Mascherine ferme alla dogana, in attesa di poter prendere il volo per raggiungere l’Italia, dove l’emergenza sanitaria è seria, serissima, e il materiale negli ospedali non basta per gestire personale e pazienti. Un via libera al momento mai però arrivato ad Ankara, in Turchia. Negli scatoloni, pronte a imbarcarsi, ci sono 200 mila mascherine Fp2 e Fp3 con valvola, acquistate dalla Comitec dall’azienda turca Ege Maske alla fine di febbraio. E già regolarmente pagate, destinate all’Emilia-Romagna e alle Marche dove i numeri dei contagiati da coronavirus continuano a preoccupare.

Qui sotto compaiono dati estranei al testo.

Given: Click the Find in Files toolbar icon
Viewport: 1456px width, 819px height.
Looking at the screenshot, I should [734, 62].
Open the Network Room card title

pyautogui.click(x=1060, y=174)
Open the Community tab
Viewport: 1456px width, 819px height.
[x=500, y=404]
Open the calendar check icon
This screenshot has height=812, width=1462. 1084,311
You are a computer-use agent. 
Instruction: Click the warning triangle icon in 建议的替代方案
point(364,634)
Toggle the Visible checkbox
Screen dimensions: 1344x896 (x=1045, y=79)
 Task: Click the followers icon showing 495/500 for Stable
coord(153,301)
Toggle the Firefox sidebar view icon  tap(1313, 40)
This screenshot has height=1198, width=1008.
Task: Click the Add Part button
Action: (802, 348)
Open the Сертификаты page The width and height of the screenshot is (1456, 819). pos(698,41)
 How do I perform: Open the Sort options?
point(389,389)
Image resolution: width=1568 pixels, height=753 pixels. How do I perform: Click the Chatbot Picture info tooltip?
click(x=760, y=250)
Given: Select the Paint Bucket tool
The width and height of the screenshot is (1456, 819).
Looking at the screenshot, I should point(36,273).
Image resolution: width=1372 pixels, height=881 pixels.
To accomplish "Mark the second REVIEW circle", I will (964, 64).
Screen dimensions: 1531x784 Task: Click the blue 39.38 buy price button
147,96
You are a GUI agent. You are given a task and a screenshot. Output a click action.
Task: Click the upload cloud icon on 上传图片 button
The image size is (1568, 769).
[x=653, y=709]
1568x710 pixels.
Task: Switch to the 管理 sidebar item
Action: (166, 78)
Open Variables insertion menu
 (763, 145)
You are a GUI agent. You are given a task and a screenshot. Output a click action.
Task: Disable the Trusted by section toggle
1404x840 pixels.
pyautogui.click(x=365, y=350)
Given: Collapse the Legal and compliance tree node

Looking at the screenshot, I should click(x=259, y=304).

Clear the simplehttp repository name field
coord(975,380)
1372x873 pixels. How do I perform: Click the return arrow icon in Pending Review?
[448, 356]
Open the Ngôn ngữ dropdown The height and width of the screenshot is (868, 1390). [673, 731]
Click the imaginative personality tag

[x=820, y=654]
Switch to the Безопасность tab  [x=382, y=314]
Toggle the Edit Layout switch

A bloccarle, impedendo il decollo, è un decreto d’urgenza del governo turco e che prevede l’autorizzazione del ministero della Salute per un’eventuale esportazione, stabilita e poi rimandata. L’ambasciata italiana continua a fare pressione da una ventina di giorni, sollecitando un invio immediato. Al momento, ancora inutilmente. “Un paio di giorni e sarà tutto ok” è la risposta che continuano a sentirsi dare. Conte ha telefonato direttamente a Erdogan per sbloccare la questione, ottenendo in cambio rassicurazioni solenni. Al momento, però, la partenza non c’è ancora stata.L’azienda italiana, nel frattempo, aveva sborsato la bellezza di 670 mila euro e non può nemmeno chiederne la restituzione al fornitore, che in effetti le mascherine le ha regolarmente consegnate, senza sapere che sarebbero finite ostaggio delle autorità turche. L’ordine di altre 300 mila, però, è stato annullato, onde evitare il ripetersi di un simile siparietto. Triste e che fa rabbia, in un momento così drammatico per l’Italia e l’Europa intera, con i numeri dei contagiati e dei deceduti che continuano a salire in maniera allarmante soprattutto nel nord del Paese.Una rabbia doppia, considerando come l’economia turca sia decollata nel corso di questi anni anche grazie alla tecnologia italiana. Erdogan, evidentemente, non sembra ricordarsene. E così l’Italia corre ai ripari, avviando fabbricazioni intensive di mascherine sul proprio territorio nella speranza che, nel frattempo, il buonsenso illumini la testa di altri leader europei. Che sembrano infischiarsene, al momento, del nostro disperato grido di aiuto.